───── Data under study ─────

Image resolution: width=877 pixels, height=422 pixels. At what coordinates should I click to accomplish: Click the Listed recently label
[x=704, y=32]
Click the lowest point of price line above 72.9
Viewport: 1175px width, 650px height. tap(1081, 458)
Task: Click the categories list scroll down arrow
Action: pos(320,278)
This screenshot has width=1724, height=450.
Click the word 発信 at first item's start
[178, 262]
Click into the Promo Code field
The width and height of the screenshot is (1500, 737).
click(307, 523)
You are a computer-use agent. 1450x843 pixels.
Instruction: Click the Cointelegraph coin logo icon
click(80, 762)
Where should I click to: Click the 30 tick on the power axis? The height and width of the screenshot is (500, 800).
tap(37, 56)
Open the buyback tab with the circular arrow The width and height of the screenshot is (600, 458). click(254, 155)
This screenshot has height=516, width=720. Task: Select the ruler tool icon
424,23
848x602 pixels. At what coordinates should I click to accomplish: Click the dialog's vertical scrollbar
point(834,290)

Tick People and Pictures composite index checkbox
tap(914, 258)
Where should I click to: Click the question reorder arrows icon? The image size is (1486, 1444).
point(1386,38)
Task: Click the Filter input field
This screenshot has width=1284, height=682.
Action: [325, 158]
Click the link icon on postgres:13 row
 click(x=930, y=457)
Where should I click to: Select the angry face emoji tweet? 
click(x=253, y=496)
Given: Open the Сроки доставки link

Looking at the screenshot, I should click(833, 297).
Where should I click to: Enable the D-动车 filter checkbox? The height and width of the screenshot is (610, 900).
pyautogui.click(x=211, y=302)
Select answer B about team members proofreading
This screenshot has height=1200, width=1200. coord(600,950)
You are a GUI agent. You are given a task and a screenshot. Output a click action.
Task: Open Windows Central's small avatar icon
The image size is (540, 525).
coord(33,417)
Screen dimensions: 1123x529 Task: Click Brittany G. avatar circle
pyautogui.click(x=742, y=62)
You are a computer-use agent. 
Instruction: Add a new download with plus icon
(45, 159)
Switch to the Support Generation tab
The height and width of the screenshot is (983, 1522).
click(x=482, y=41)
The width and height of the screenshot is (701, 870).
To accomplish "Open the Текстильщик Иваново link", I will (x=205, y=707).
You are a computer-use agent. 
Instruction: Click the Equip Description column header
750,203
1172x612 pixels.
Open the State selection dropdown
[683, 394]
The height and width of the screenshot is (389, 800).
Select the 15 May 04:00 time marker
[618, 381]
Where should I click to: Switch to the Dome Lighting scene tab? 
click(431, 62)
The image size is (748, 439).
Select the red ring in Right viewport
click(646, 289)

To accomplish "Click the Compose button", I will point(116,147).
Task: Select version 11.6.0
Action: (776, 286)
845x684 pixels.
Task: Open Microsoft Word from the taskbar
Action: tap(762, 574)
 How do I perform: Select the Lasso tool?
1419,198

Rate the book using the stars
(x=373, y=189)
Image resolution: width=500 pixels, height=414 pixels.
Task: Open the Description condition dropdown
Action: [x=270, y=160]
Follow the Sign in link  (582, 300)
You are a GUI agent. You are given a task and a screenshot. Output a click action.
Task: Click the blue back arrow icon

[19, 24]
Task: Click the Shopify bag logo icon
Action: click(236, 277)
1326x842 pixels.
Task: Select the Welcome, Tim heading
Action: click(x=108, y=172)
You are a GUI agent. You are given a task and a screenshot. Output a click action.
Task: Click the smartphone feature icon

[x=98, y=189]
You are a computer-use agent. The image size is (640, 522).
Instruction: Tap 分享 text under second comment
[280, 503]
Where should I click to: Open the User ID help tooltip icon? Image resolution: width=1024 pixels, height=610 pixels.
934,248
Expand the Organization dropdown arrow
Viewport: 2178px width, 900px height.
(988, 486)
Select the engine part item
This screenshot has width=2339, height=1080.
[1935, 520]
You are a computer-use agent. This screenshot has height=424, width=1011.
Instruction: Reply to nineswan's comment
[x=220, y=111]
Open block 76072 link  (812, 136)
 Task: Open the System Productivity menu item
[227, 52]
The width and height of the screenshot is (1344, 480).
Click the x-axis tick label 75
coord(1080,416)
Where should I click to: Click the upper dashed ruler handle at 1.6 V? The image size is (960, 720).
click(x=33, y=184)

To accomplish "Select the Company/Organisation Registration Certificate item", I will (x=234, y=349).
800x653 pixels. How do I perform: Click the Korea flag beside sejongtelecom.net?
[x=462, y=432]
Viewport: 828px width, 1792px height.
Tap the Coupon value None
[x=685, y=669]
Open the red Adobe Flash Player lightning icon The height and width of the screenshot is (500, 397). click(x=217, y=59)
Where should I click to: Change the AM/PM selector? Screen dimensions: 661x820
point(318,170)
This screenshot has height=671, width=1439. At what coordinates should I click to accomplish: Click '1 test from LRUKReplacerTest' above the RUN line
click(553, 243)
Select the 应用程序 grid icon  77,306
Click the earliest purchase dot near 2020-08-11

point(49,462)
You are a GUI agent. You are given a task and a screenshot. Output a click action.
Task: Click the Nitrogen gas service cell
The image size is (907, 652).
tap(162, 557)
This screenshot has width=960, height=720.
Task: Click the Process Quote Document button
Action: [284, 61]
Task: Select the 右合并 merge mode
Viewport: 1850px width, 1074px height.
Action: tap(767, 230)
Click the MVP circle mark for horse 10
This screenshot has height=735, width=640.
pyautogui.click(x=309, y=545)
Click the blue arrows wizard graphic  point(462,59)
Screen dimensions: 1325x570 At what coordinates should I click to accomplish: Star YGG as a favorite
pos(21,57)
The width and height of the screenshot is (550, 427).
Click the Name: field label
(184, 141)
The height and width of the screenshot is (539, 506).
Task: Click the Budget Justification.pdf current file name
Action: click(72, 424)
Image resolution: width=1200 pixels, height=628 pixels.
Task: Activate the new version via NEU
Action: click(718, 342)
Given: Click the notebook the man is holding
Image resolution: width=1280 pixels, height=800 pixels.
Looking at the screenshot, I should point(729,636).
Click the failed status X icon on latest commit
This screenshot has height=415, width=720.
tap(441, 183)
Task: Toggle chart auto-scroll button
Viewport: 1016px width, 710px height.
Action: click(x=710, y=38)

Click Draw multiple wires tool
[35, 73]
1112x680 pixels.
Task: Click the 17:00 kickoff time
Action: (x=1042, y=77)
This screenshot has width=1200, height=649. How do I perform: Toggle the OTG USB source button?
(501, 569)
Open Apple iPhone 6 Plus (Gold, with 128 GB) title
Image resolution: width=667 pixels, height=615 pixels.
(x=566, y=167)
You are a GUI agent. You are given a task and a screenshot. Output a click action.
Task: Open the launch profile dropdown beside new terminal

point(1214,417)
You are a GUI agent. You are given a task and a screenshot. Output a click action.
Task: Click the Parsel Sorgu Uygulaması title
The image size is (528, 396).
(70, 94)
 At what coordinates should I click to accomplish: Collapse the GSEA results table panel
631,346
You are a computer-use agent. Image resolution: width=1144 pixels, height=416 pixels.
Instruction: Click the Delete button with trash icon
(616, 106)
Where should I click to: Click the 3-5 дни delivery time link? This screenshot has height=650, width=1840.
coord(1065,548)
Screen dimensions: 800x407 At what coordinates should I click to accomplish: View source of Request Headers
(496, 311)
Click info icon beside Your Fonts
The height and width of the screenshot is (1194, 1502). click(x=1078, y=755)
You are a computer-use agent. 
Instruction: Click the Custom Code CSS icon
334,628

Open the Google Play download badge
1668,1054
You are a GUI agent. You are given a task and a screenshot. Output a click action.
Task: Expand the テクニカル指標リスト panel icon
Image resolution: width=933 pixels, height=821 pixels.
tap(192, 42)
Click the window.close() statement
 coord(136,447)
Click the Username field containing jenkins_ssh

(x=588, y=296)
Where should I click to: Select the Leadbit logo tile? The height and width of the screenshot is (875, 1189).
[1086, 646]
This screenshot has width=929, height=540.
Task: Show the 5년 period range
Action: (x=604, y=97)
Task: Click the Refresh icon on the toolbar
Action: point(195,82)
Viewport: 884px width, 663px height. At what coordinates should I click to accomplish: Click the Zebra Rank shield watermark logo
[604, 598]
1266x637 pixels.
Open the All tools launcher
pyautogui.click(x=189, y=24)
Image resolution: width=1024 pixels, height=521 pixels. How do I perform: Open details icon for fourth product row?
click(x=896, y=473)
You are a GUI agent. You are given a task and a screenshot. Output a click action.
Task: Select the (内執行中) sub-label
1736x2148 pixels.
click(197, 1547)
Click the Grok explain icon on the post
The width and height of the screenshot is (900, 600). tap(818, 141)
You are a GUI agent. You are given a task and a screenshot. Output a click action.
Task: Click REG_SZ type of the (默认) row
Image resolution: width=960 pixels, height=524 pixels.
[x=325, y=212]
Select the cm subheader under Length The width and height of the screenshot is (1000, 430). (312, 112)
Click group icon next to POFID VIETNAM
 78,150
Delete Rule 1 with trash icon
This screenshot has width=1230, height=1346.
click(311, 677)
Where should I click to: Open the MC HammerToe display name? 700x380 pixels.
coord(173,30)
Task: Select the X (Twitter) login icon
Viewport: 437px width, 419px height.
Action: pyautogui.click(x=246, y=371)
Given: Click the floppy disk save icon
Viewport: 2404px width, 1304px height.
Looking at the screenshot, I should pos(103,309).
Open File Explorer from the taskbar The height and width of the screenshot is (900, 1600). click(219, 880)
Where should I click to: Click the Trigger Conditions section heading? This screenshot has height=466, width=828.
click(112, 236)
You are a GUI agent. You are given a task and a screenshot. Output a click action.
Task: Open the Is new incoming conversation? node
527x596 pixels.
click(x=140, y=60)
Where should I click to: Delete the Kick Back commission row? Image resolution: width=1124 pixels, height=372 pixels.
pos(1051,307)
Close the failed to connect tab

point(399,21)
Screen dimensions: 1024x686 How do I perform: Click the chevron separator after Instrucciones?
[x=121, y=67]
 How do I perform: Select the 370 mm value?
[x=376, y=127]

─────

### Work item
Once you find the string "Expand" in a line of the records, copy that line.

### Exercise solution
Expand the Organization dropdown arrow
Task: Expand the テクニカル指標リスト panel icon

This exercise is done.